L’assegno una tantum erogato all’ex coniuge non è deducibile

Secondo quanto ribadito dalla Corte di cassazione con la sentenza n. 29178 del 12 novembre 2019, l’assegno una tantum corrisposto dal contribuente all’ex coniuge, pattuito nella causa di separazione, non è deducibile. Come noto, l’agevolazione di cui all’articolo 10, comma 1, lettera c) spetta al contribuente che versa “periodicamente” l’assegno all’ex coniuge.

La vicenda

Un ufficio dell’Agenzia delle entrate aveva recuperato a tassazione l’assegno versato una tantum da un contribuente all’ex coniuge sulla base di un accordo stipulato in sede di separazione.
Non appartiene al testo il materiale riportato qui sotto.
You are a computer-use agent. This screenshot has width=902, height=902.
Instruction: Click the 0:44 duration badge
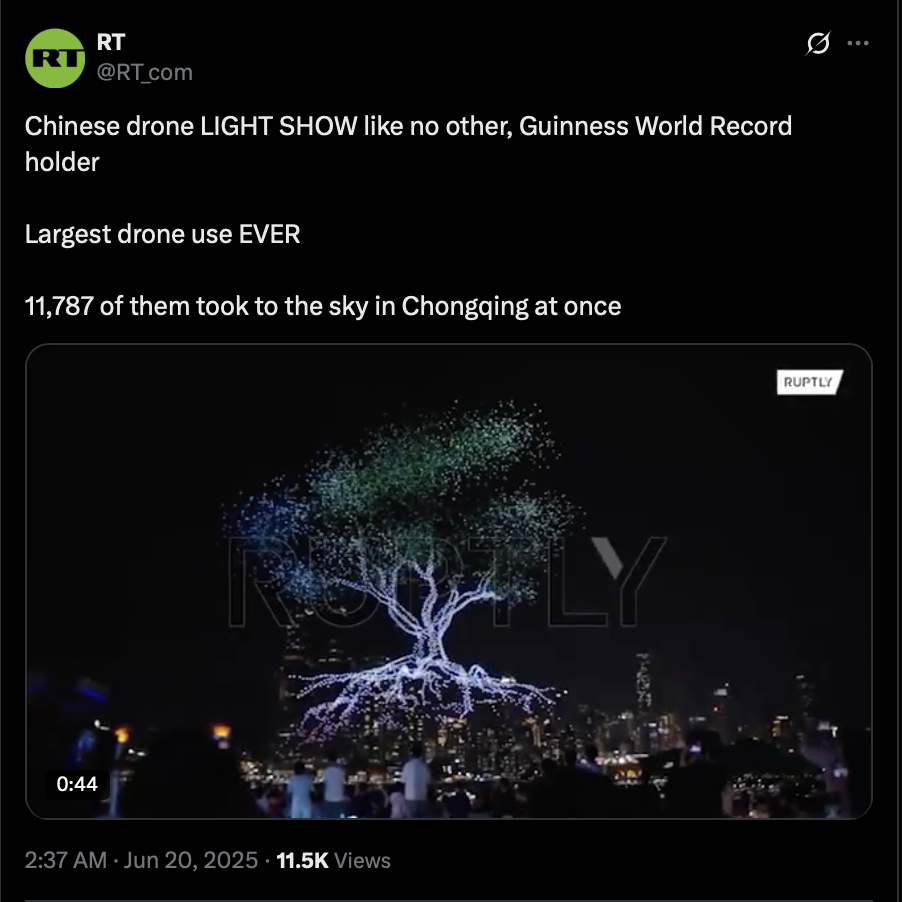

Nell’avviso di accertamento notificato dal contribuente, infatti, si legge che tale onere è non deducibile sulla base di quanto previsto dall’articolo 10, comma 1, lettera c) del Dpr n. 917/1986 secondo cui “dal reddito si deducono se non sono deducibili nella determinazione dei singoli redditi che concorrono a formarlo, i seguenti oneri sostenuti dal contribuente: … c) gli assegni periodici corrisposti al coniuge…”.

L’Agenzia delle entrate era ricorsa in Cassazione dopo la pronuncia dei giudici dell’appello, che avevano accolto le ragioni del contribuente, lamentando, in particolare, la violazione dell’articolo 10, comma 1, lettera c) Dpr n. 917/1986; secondo l’Amministrazione finanziaria, i giudici di secondo grado avevano erroneamente ritenuto oggetto di deducibilità l’assegno versato una tantum al coniuge, privo, quindi del necessario requisito di periodicità richiesto dalla legge.

La decisione della Corte

La Corte di cassazione ha accolto le ragioni dell’Agenzia delle entrate e ha ricordato che in numerose pronunce (Cassazione, sentenze n. 16462/2002 e n. 23659/2006) riguardanti il trattamento ai fini Irpef dell’assegno periodico concesso all’ex coniuge, viene stabilito che l’indeducibilità dello stesso “è dovuta al fatto che l’assegno una tantum definisce una volta per tutte i loro rapporti per mezzo di una attribuzione patrimoniale, producendo l’effetto di rendere non più rivedibili le condizioni pattuite, le quali restano così fissate definitivamente”.

In merito, la Cassazione ha anche ricordato che la stessa Corte costituzionale, con le ordinanze n. 383/2001 e n. 113/2007, ha più volte ribadito che l’agevolazione di cui all’articolo 10, comma 1, lettera c) del Tuir, “in quanto norma agevolativa, non è suscettibile di estensione e ha natura e finalità diverse rispetto alla corresponsione una tantum”.

Pertanto, la Suprema corte ha cassato la sentenza di appello e rigettato il ricorso del contribuente.